__BAGIAN TEKS__
>>

Senin, 03 Januari 2011

Hari Raya Cio Ko

Zhong Yuan Jie (Hok Kian: Tiong Gwan Cwe) diperingati setiap tahun pada tanggal 15 bulan 7 penanggalan Imlek. Orang-orang pada umumnya juga menyebutnya sebagai Hari Raya Hantu (Ghost Festival).

Konon, pada Hari Raya Tiong Gwan Cwe, adalah hari di mana Pintu Gerbang Neraka dibuka !!! Untuk menghindari agar ayah ibu yang telah meninggal dunia tidak mengalami penderitaan Neraka, maka dilaksanakanlah sembahyang kepada roh-roh, dewa dan hantu secara besar-besaran, mengharap agar roh-roh halus jangan menganiaya ayah ibu yang telah meninggal tersebut.

Hari Raya Tiong Gwan Cwe, Hari Raya Ceng Beng, dan Hari Raya Tang Ce adalah 3 Hari Raya Hantu di kalangan kita orang-orang Tionghoa.

Di daerah-daerah & propinsi-propinsi di Tiongkok, Taiwan, Hongkong, Macau, sangat menaruh perhatian kepada 3 Hari Raya ini. Apalagi pada Hari Raya Tiong Gwan Cwe ini, melaksanakan upacara sembahyang dengan sangat megah dan hikmat. Ini adalah perwujudan BAKTI kepada orang tua.

Versi Buddhis Mahayana

Ada sebuah Kitab Suci Budhis yang berjudul Yi Lan Pen Jing, di dalam Kitab tersebut ada tercatat sebuah peristiwa :

Pada zaman dulu, ada seorang Bikkhu yang bernama Maha Moggalana. Ia merupakan salah seorang dari 10 Murid Utama Sang Buddha Gautama. Maha Moggalana adalah murid Sang Buddha dengan kesaktian no. 1 (di bawah Sang Buddha).

Maha Moggalana pada suatu ketika, dengan mata bathinnya melihat ibunya yang telah meninggal dunia, berjalan bersama dengan sekelompok hantu kelaparan. Dengan maksud menolong ibunya, lalu ia mengisi nasi ke dalam sebuah mangkok, untuk memberi makan ibunya. Siapa nyana, begitu nasi akan disuapkan ke mulut ibunya, nasi tersebut berubah menjadi bara api yang panas membara. Maha Moggalana dengan menggunakan kesaktiannya mencoba berkali-kali, tapi setiap kali hendak masuk ke mulut ibunya, nasi tersebut berubah menjadi bara api.

<<

__ISI MATERI__

>>

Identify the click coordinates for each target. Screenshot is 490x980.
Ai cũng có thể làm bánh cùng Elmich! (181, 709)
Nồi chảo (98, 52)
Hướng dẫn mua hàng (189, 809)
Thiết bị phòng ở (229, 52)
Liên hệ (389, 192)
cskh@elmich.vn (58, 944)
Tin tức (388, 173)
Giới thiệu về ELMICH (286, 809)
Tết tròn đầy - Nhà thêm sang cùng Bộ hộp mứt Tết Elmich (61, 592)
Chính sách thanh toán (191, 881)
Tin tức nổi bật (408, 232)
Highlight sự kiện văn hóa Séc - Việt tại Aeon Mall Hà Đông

<<

__SOAL LATIHAN__
A. Menurut teks tentang Hari Raya Cio Ko, pada tanggal berapa Zhong Yuan Jie diperingati setiap tahun?
B. Tulis ulang bagian teks tentang Hari Raya Cio Ko mulai dari "Di daerah-daerah &" sampai dengan "kepada orang tua.", dengan mengubah "megah" menjadi "meriah".

__PEMBAHASAN SOAL__
A. Pada tanggal 15 bulan 7 penanggalan Imlek.

B.
Di daerah-daerah & propinsi-propinsi di Tiongkok, Taiwan, Hongkong, Macau, sangat menaruh perhatian kepada 3 Hari Raya ini. Apalagi pada Hari Raya Tiong Gwan Cwe ini, melaksanakan upacara sembahyang dengan sangat meriah dan hikmat. Ini adalah perwujudan BAKTI kepada orang tua.